▸ **Exercise instructions**
Filter these entries so that only lines with the word "Viewport" remain.

[Data shown Boundary: Start]

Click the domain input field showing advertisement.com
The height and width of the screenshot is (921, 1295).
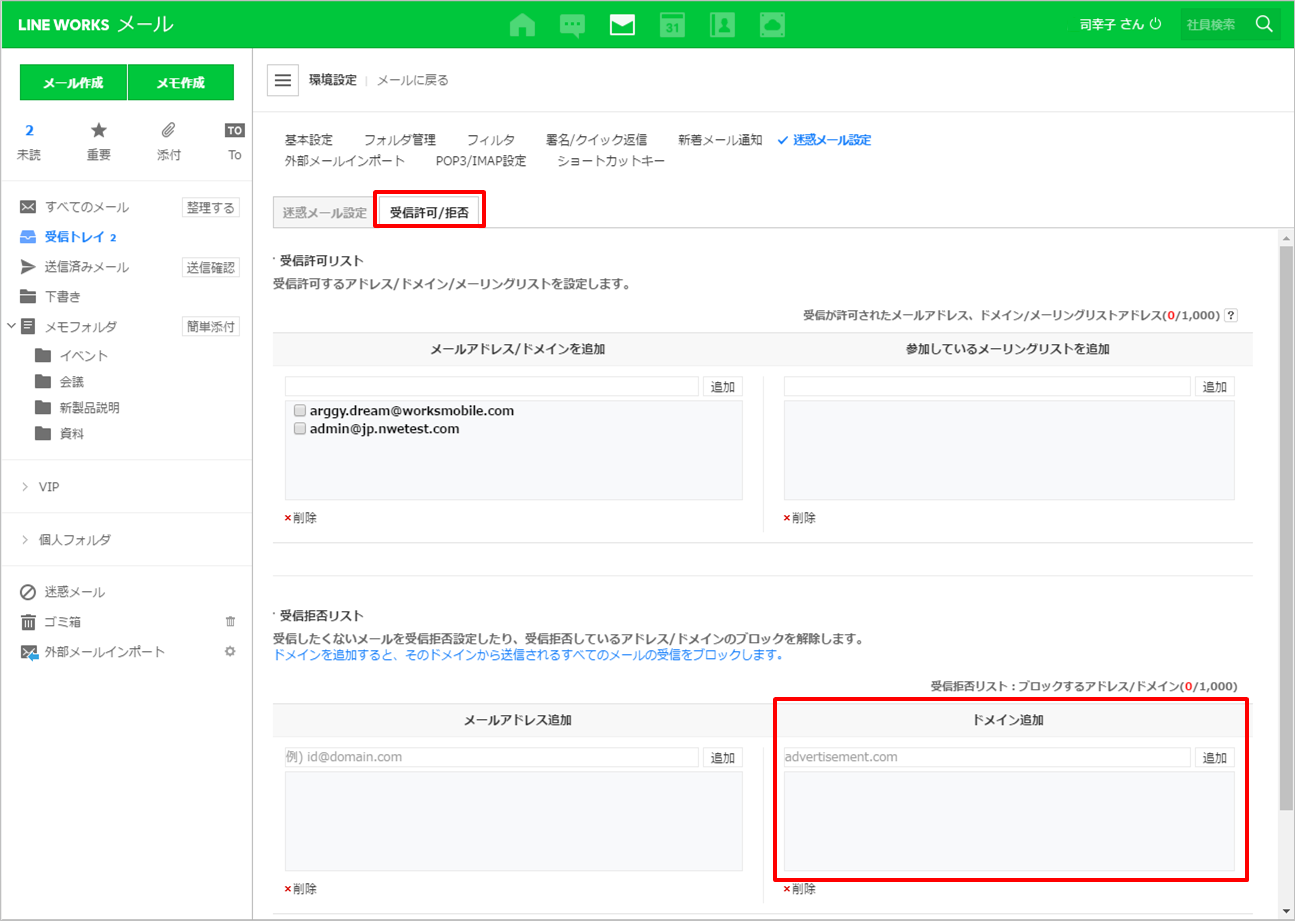tap(986, 757)
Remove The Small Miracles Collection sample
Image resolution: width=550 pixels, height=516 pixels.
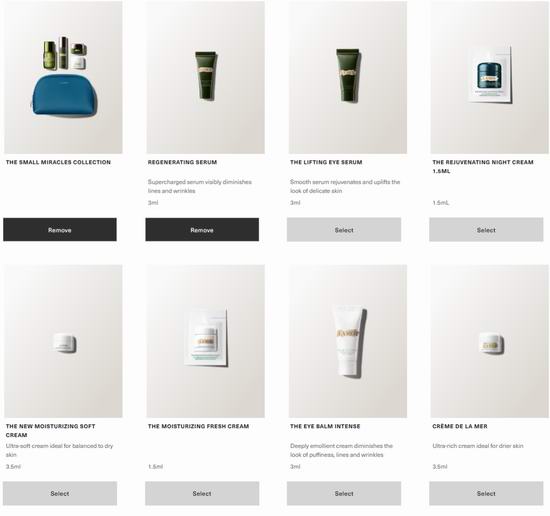[x=60, y=229]
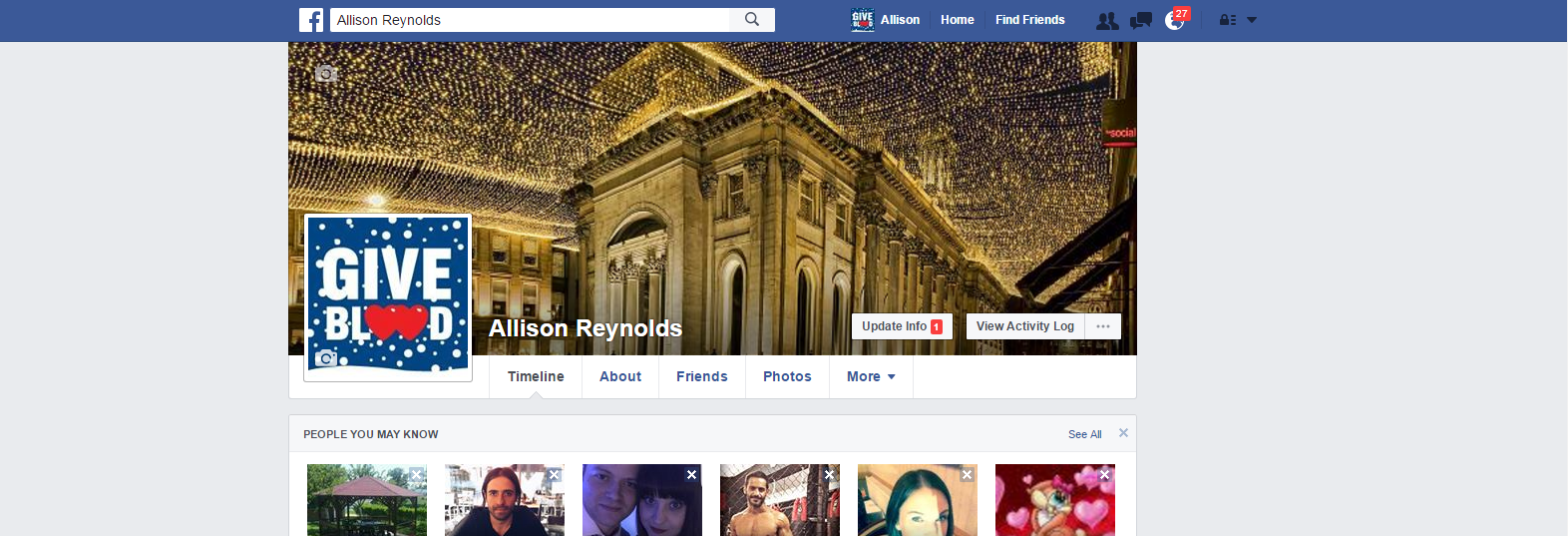The width and height of the screenshot is (1568, 536).
Task: Click camera icon to update cover photo
Action: (325, 74)
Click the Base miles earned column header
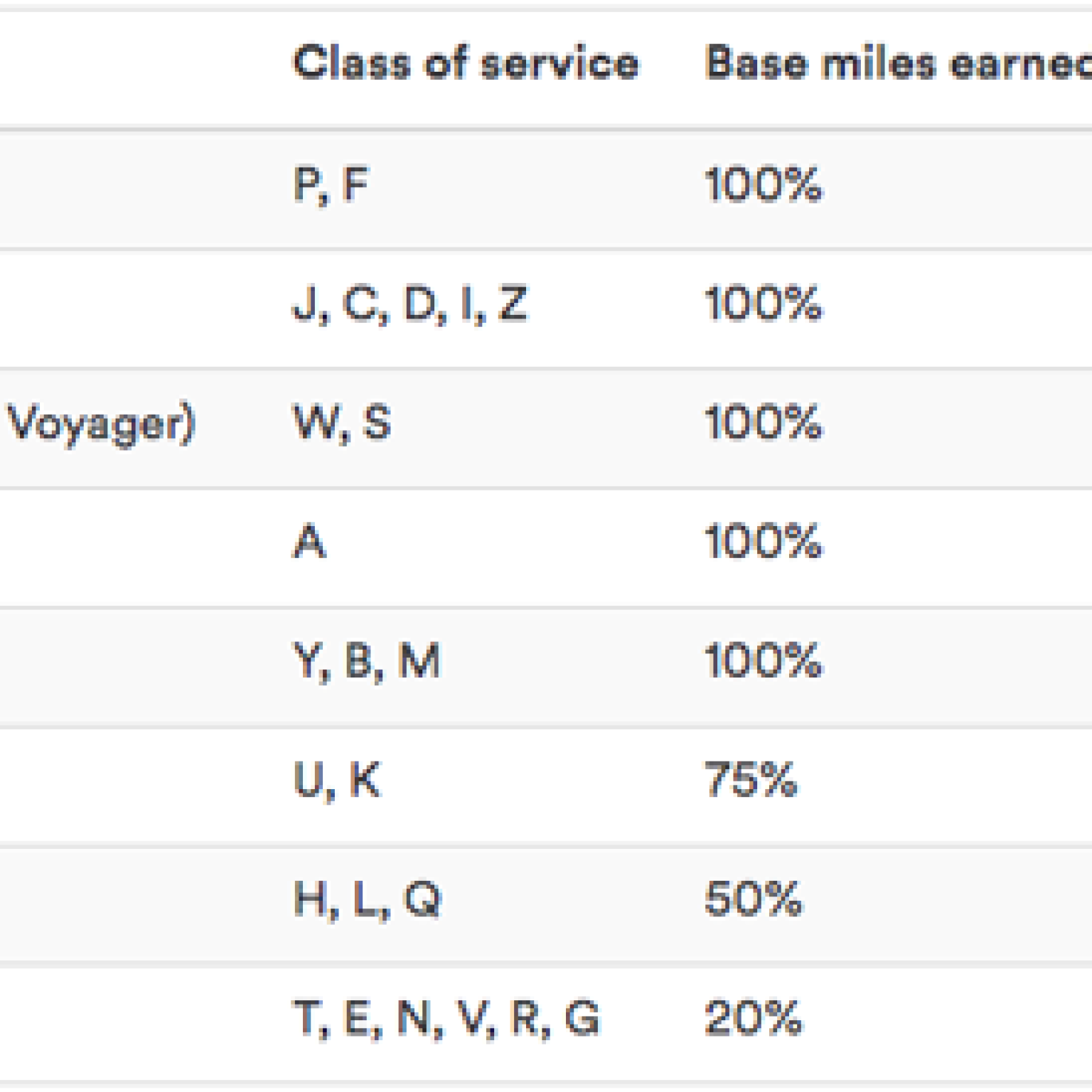 pos(897,63)
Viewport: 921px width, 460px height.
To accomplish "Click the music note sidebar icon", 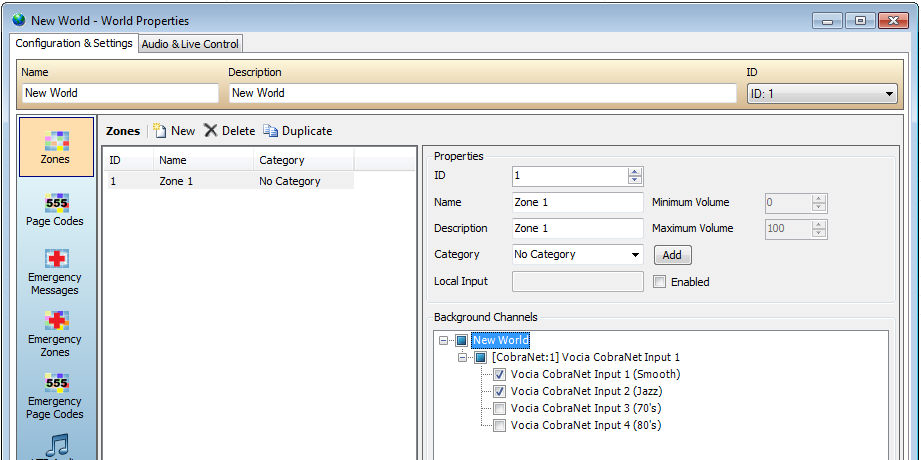I will [x=56, y=446].
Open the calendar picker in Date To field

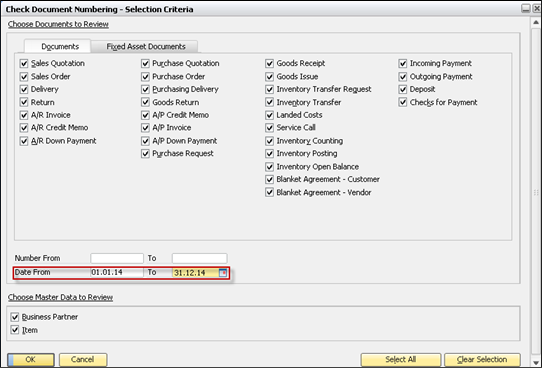[223, 273]
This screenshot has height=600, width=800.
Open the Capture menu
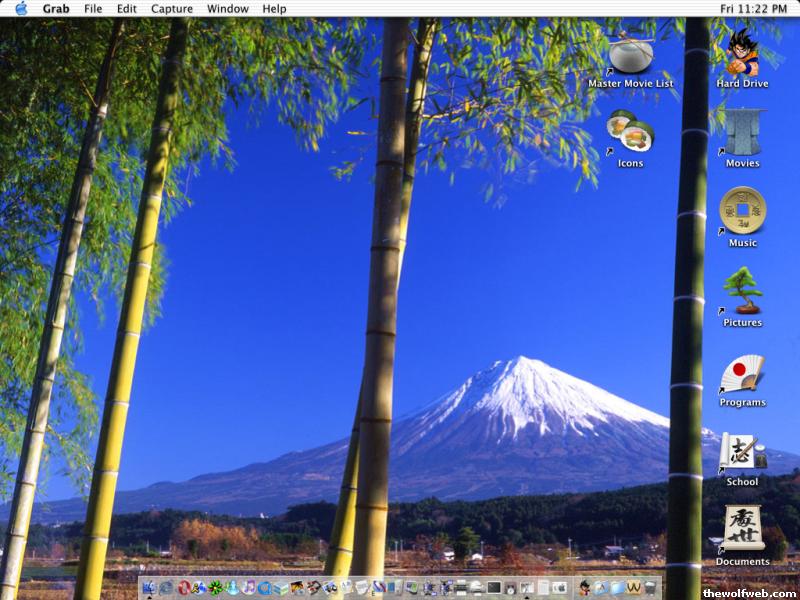tap(172, 8)
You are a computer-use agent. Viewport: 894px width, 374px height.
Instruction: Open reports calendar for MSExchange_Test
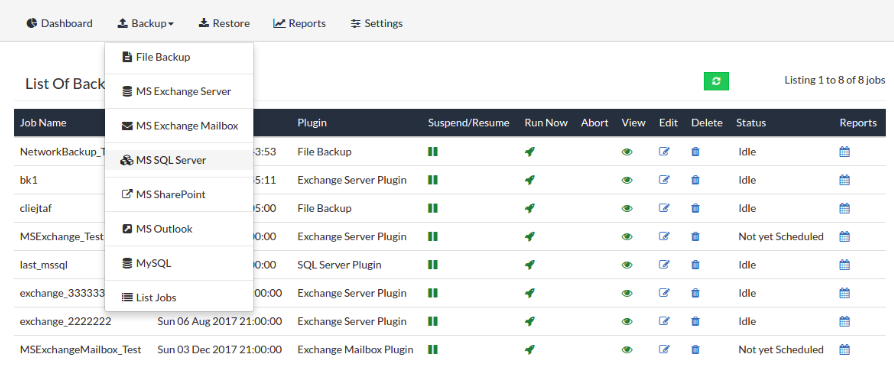pos(844,236)
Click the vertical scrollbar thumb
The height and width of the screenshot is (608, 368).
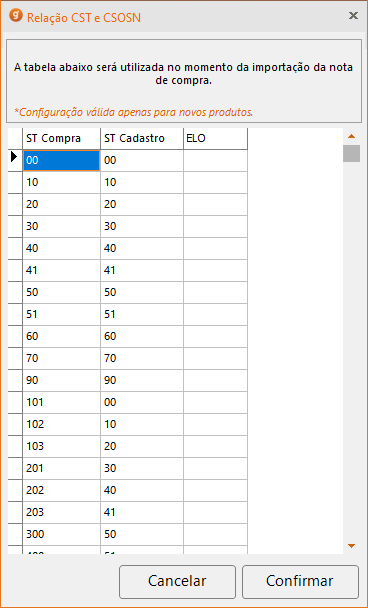click(x=351, y=153)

[Data shown Boundary: End]

▸ **Final answer**
Viewport: 921px width, 460px height.
You are a computer-use agent. Viewport: 894px width, 374px height.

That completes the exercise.